Extract to read
I have written often on the need for public washrooms, and why every city should have them close by transit stations, near public spaces, and along commercial streets. Every person needs to use them and it is what makes public space accessible for so many people. Kids, seniors, everyone needs to use a washroom. And yet in North American culture public washrooms are often not thought of. It’s been something that stores have been expected to provide as it’s not even an afterthought in the public realm.
But what happens today in Covid times if you are using the sidewalk to move, cycling or using public transit? Where’s the closest washroom?
In walking the Seaside Greenway in south False Creek, I looked for a “new accessible washroom” that a 2016 Council report said was going to be built near or adjacent to that area’s Charleson Park. I couldn’t find it, even though that Council report had allocated $0.4 million dollars from City wide Development Cost Levies (DCLs) that was already assigned to Parks and Open Spaces.
When I asked a False Creek strata council member where the new accessible washroom was, I heard all about the rustic fence for the dog park near the seawall, and the row of blue rental bikes installed in front of the School Green. The washroom was the “last straw”. And surprise! Apparently there was a “discussion” over location~”the engineers said one thing, the park board said something, the community said something else entirely and no, we don’t know where the $400,000 washroom is”.
An article in The Guardian by Libby Brooks discusses the impacts of lack of public toilet access. In the United Kingdom public toilet closure “is having a serious impact on wellbeing, limiting people’s capacity to exercise freely or visit loved ones, and creating a significant secondary public health risk as people have no option but to relieve themselves in the open, a Guardian survey and investigation has found.”
With many public buildings, bars and restaurants closed, the lack of public washrooms is curtailing where people can go by foot or cycle or public transit.
“For those with health conditions and disabilities that bring continence problems, the situation is even worse: some describe themselves as essentially housebound. Key workers and volunteers making lengthy round trips to deliver essentials are likewise affected.”

Source material

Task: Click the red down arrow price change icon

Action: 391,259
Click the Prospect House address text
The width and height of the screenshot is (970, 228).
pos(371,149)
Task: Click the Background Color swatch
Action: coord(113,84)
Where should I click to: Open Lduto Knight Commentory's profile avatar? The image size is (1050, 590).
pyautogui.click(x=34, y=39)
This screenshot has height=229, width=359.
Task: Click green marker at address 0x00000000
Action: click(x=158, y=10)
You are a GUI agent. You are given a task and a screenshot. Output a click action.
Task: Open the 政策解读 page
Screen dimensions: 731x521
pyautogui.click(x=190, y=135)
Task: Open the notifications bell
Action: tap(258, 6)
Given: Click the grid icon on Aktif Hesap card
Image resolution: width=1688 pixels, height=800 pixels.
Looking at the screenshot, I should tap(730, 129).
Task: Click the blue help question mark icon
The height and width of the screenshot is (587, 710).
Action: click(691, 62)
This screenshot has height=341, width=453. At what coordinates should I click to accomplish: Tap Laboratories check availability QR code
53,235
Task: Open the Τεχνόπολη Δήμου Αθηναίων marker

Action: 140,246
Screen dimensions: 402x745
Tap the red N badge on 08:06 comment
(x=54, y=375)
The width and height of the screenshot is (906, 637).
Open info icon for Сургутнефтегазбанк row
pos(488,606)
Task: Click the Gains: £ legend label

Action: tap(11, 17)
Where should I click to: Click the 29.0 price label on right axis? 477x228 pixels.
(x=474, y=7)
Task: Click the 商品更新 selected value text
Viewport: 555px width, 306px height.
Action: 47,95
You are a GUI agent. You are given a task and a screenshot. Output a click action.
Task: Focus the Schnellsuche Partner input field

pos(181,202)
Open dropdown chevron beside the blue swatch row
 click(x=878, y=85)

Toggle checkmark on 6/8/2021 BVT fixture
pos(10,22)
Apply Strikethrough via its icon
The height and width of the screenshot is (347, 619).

Questions on the material
1. From the piece on public washrooms, write out the passage starting with "I have written" and going on through "the public realm.".
2. According to the piece on public washrooms, where should every city have public washrooms? List each place it names.

Expected results
1.
I have written often on the need for public washrooms, and why every city should have them close by transit stations, near public spaces, and along commercial streets. Every person needs to use them and it is what makes public space accessible for so many people. Kids, seniors, everyone needs to use a washroom. And yet in North American culture public washrooms are often not thought of. It’s been something that stores have been expected to provide as it’s not even an afterthought in the public realm.

2.
- Close by transit stations
- Near public spaces
- Along commercial streets